The primary class for strict-type objects. super() accepts an optional initial-state object and TypeomaticaOptions.

import { BaseClass } from 'typeomatica';

class MyClass extends BaseClass {
  declare field: string;
  constructor() {
    super({ field: 'value' });
    this.field = this.field;
  }
}

BaseConstructorPrototype (default export)

Functional equivalent of BaseClass. The default export of the package is BaseConstructorPrototype.

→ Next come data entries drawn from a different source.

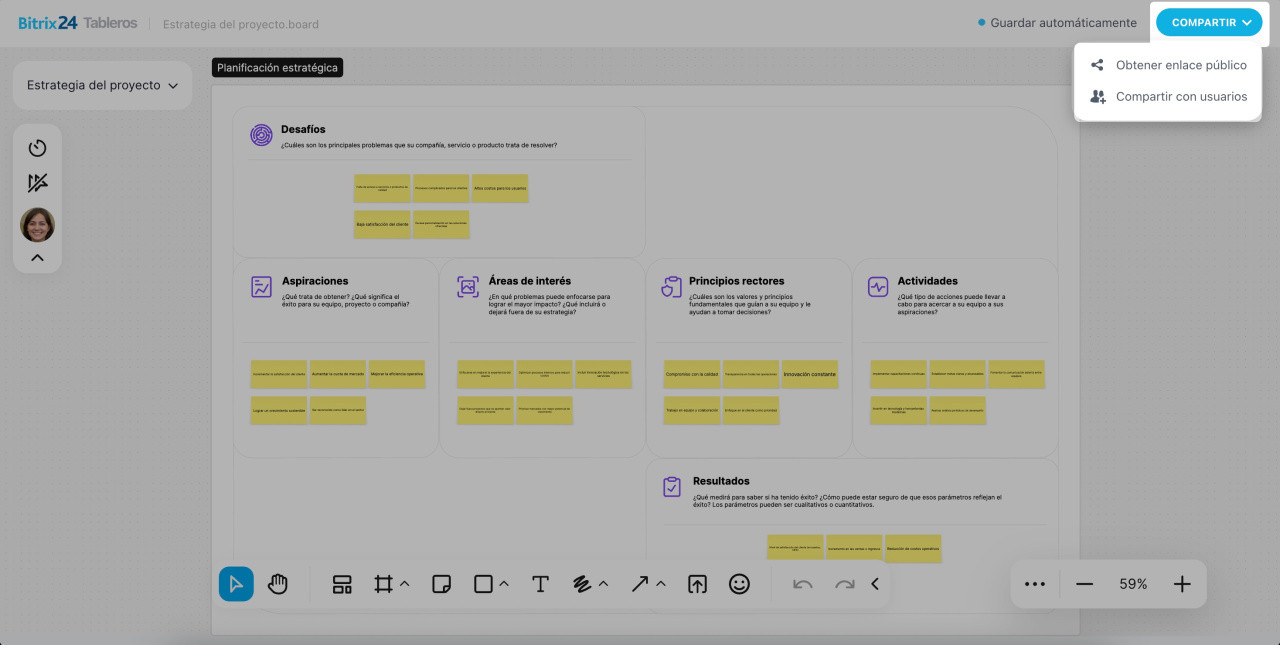Zoom in with the plus button
1280x645 pixels.
coord(1182,584)
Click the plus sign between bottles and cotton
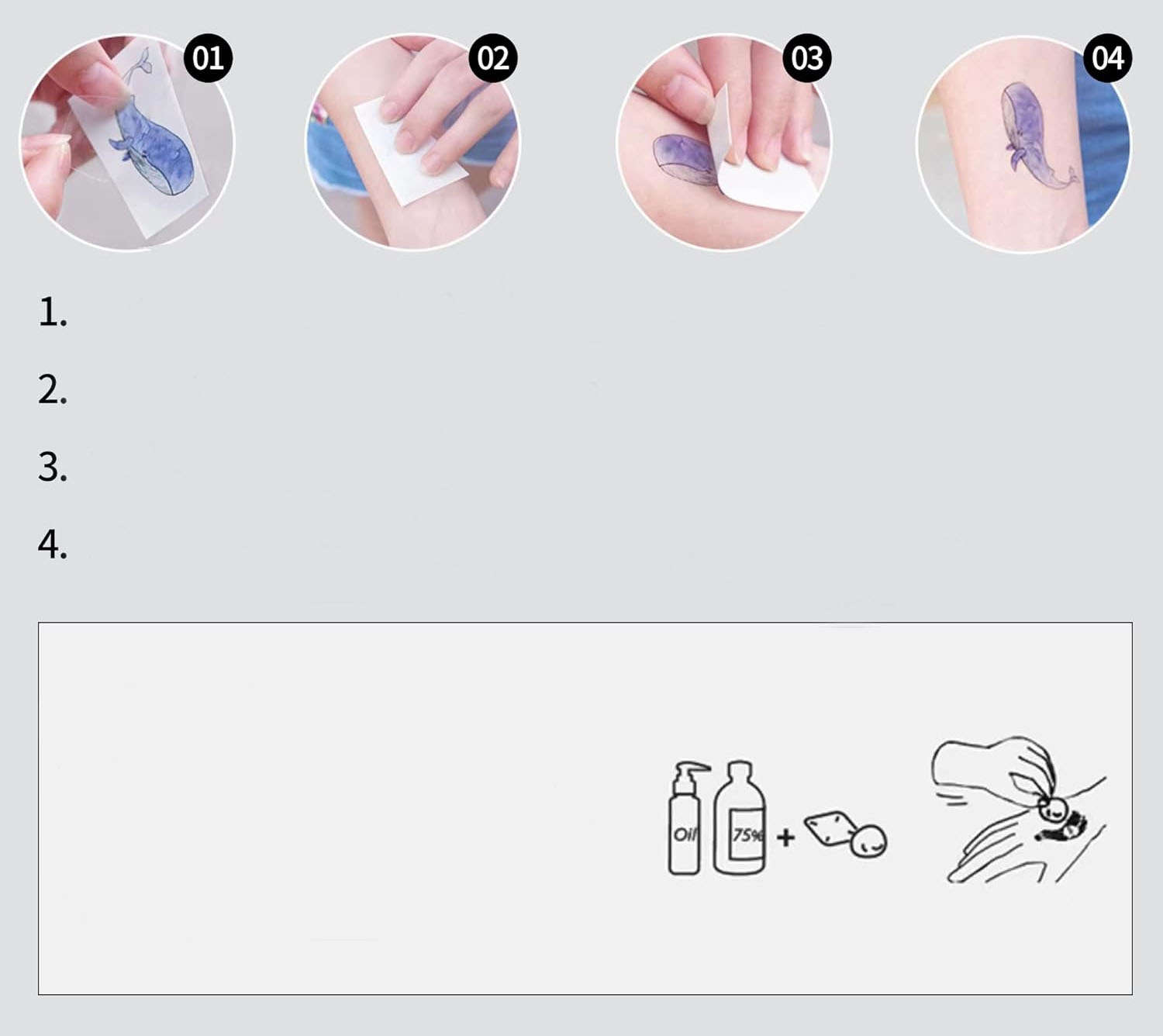The image size is (1163, 1036). (x=785, y=837)
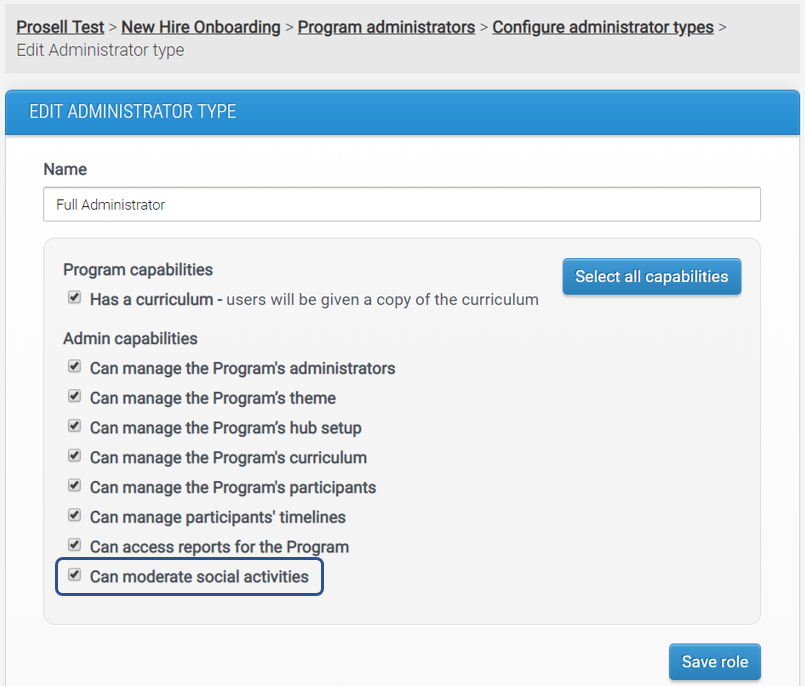Image resolution: width=805 pixels, height=686 pixels.
Task: Click the Edit Administrator type breadcrumb text
Action: pyautogui.click(x=100, y=49)
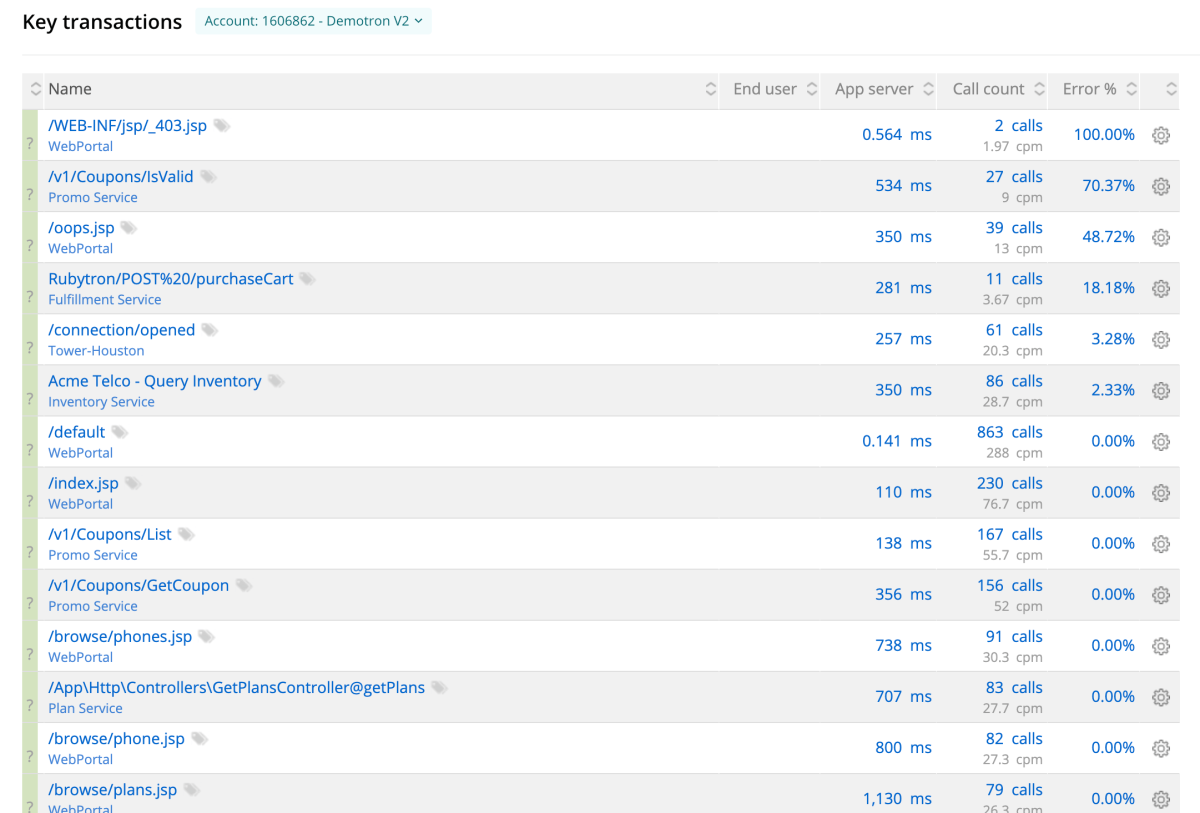Open gear settings for /browse/phones.jsp row
Image resolution: width=1200 pixels, height=813 pixels.
(1160, 646)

Form 1 — call without new to get a base constructor:

import BasePrototype from 'typeomatica';
// or: import { BaseConstructorPrototype } from 'typeomatica';

const Base = BasePrototype({ initialProp: 123 });
class MyClass extends Base { }

Form 2 — call with new to get a prototype object for Object.setPrototypeOf:

import BasePrototype from 'typeomatica';

const MyConstructor = function (this: { initialProp: number }) {
	this.initialProp = 0;
};

const baseProto = new BasePrototype({ initialProp: 123 });
Object.setPrototypeOf(MyConstructor.prototype, baseProto);

const instance = new MyConstructor();

@Strict() Decorator

Apply strict typing without extending BaseClass.

import { Strict } from 'typeomatica';

@Strict()
class MyClass {
  declare field: number;
  constructor() {
    this.field = 0;
  }
}

Decorator Arguments:

  • First argument: optional target object used as the prototype base
  • Second argument: optional options object

FieldConstructor

Build custom property descriptors with controlled getters and setters. When a FieldConstructor instance is assigned to a BaseClass/BasePrototype property, its get and set methods are used directly as the property descriptor.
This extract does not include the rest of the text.